Lutte contre la discrimination des harkis
revolutionharkis
la promesse non tenue du président de la république
revolutionharkis
Depuis sept mois, Zohra, Hamid et Abdalla, trois enfants de harkis, campent devant l'Assemblée nationale sans que personne n'en parle ou presque. Ils ont certes choisi d'investir le flanc est du bâtiment, à l'opposé de l'entrée presse du Palais Bourbon. Mais tout de même : en 200 jours, trois journalistes seulement sont venus leur tendre un micro -Radio Courtoisie, Radio Notre-Dame et France Culture.
Au départ, le but de ces quadras nés ici ou en Algérie, de parents qui avaient choisi la France, était de faire parler de la cause harkie : enchaînement aux grilles, banderoles… et médiatisation attendue. Au bout d'une heure, l'affaire était pliée, direction le commissariat en garde à vue.

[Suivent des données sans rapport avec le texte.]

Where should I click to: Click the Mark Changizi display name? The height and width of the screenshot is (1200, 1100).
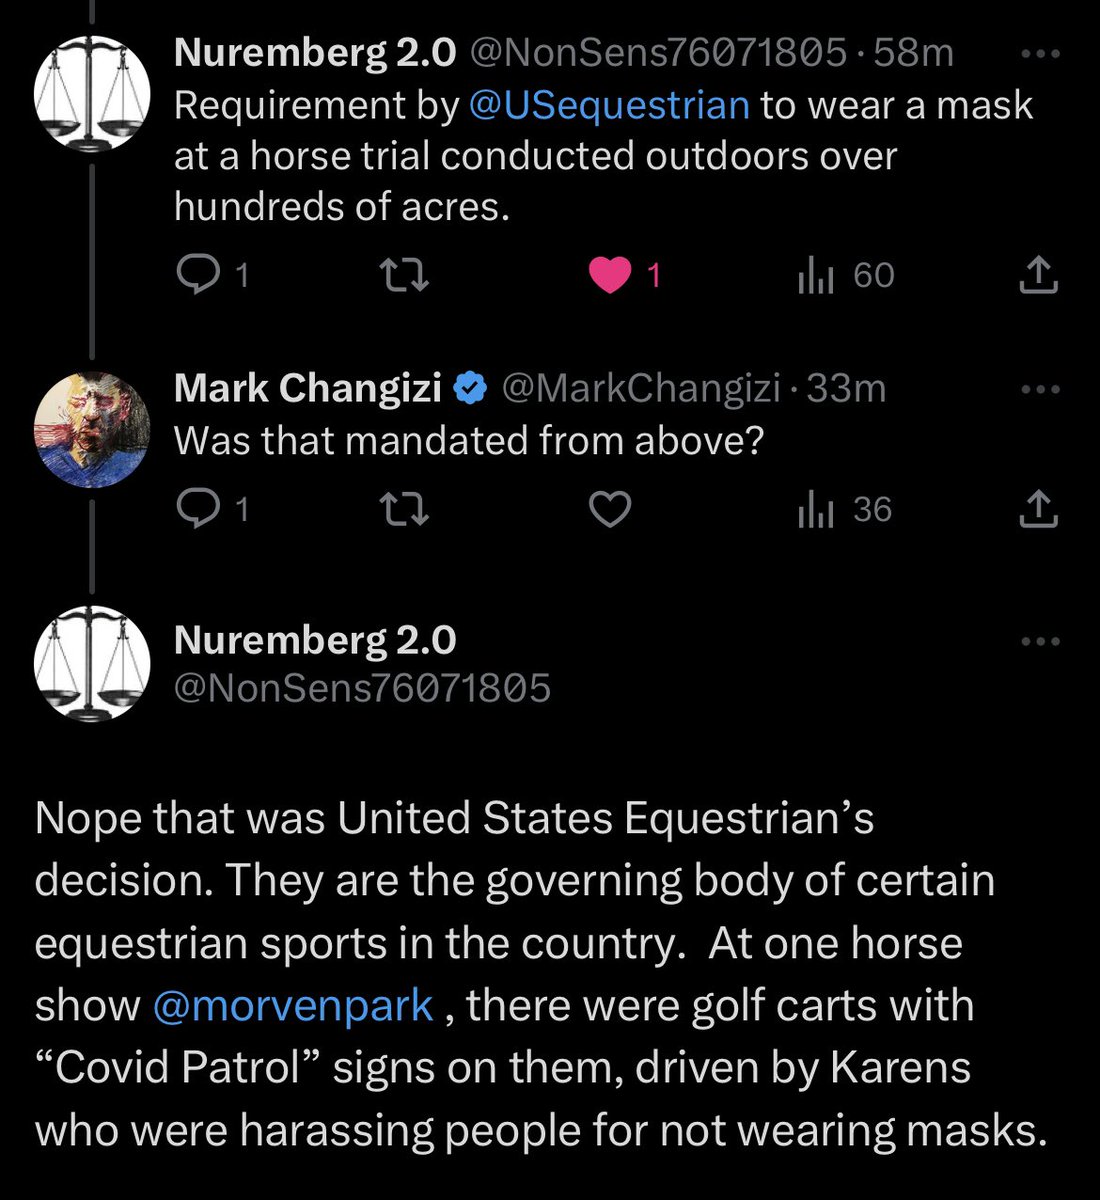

A la sortie, ils ont repris le siège, dormant sur un banc, sous une tente ou dans leur break immatriculé dans l'Hérault, qu'ils ont garé face au restaurant « Le Bourbon », QG des députés. C'était en mai.
Or les députés, justement, ont plutôt tendance à les ignorer -à part une poignée, dont l'ex-gréviste de la faim Jean Lassalle (indépendant, Pyrennées-Atlantiques), qui les aurait, disent-ils, encouragés.